В ходе недавней атаки на платформу OnyxDAO хакеры украли почти $4 млн, используя уязвимость в контракте NFTLiquidation. Об этом на своей странице в социальной сети X заявили эксперты компании по безопасности блокчейнов из BlockSec. Исследователи отметили, что главная причина проблемы — отсутствие проверки пользовательского ввода в функции liquidateWithSingleRepay.
По словам аналитиков, именно это и позволило злоумышленнику манипулировать параметром extraRepayAmount через repayAmount. Такое положение дел дало возможность ликвидировать весь залог с использованием минимального количества токенов.
Эксперты пояснили как происходили основные этапы атаки. По их заверениям, хакер внес депозит в oETH, а затем взял заемные активы, доведя их до порога ликвидации.
«Одновременно с этим был создан контракт, который, через атаку с пожертвованиями и использование потерь точности, искусственно занизил курс обмена oETH. Это позволило хакеру сделать свои активы подходящими для ликвидации. Затем злоумышленник произвел ликвидацию, воспользовавшись недопроверкой параметров. Манипуляция переменной extraRepayAmount позволила ему значительно снизить количество цифровых активов, необходимых для ликвидации, и получить больше oETH, что привело к получению незаконной прибыли», — заявили эксперты.

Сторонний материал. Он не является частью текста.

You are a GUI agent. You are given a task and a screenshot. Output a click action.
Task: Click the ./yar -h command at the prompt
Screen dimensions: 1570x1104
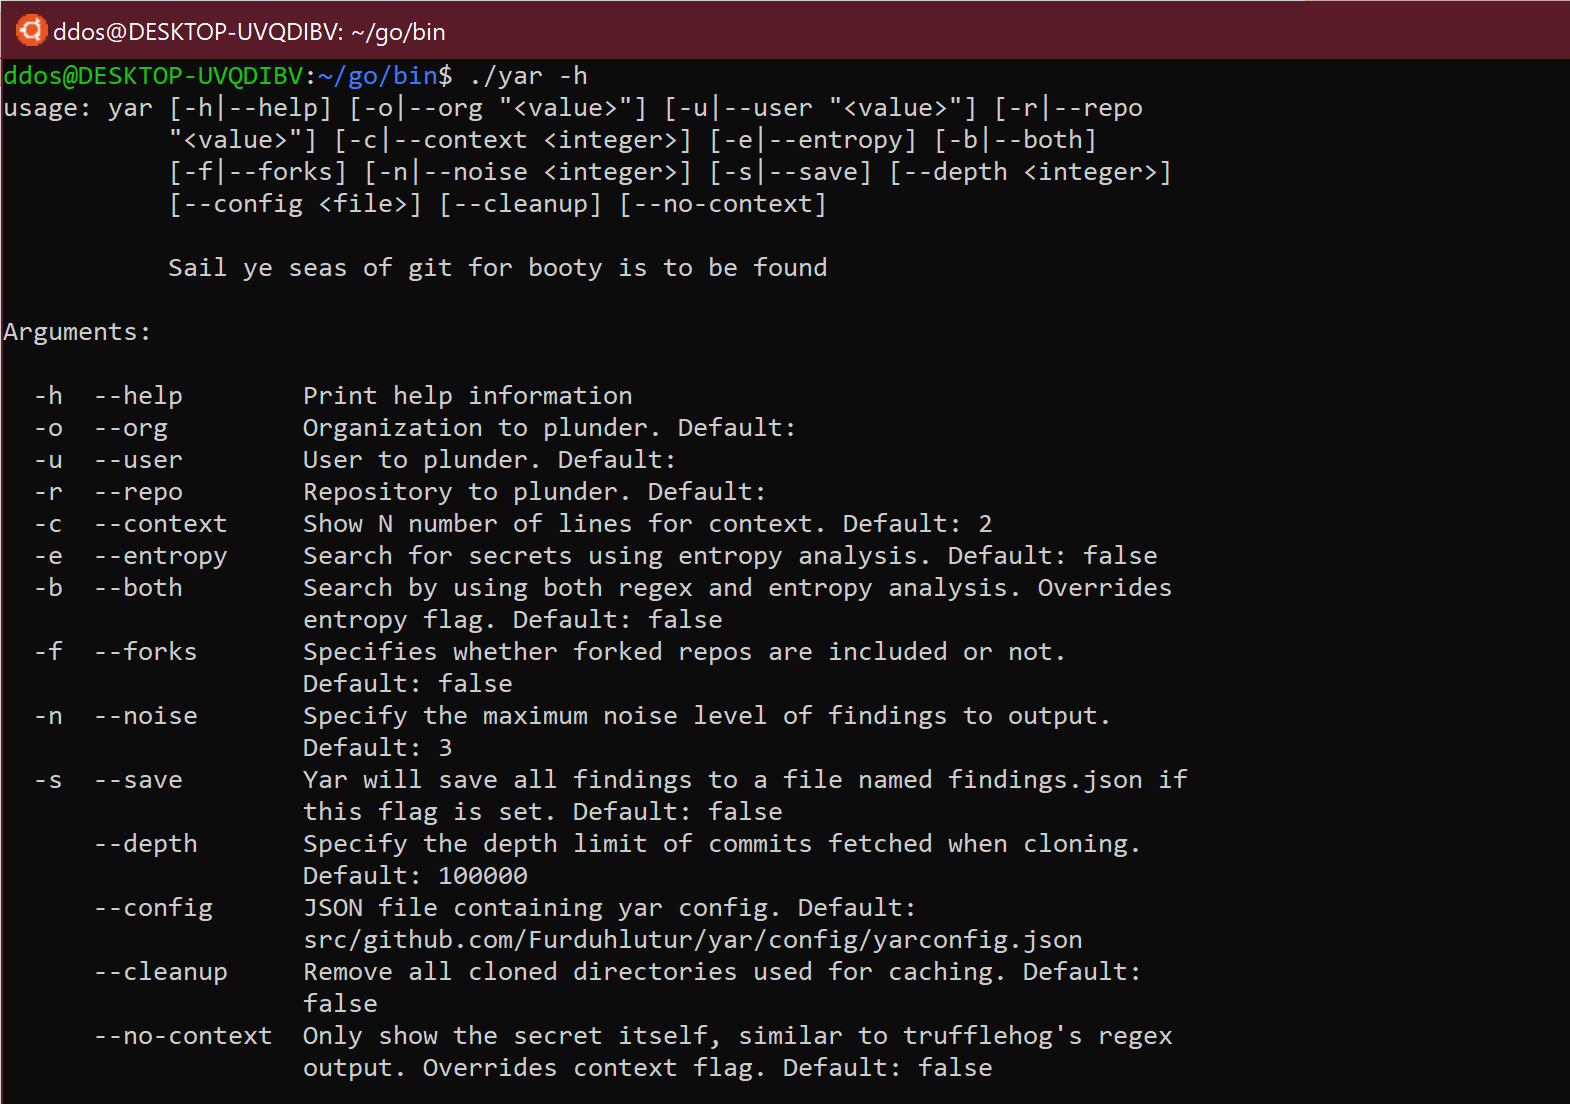[528, 76]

Анализируя эту атаку, исследователи заявили, что основная уязвимость заключалась в недостаточной проверке и защите важных параметров смарт-контрактов. Это подчеркивает важность тщательной верификации данных, особенно в DeFi-проектах, где ошибки могут привести к значительным финансовым потерям. В данном случае, злоупотребление функцией ликвидации продемонстрировало, как даже небольшая уязвимость может быть использована для крупных атак.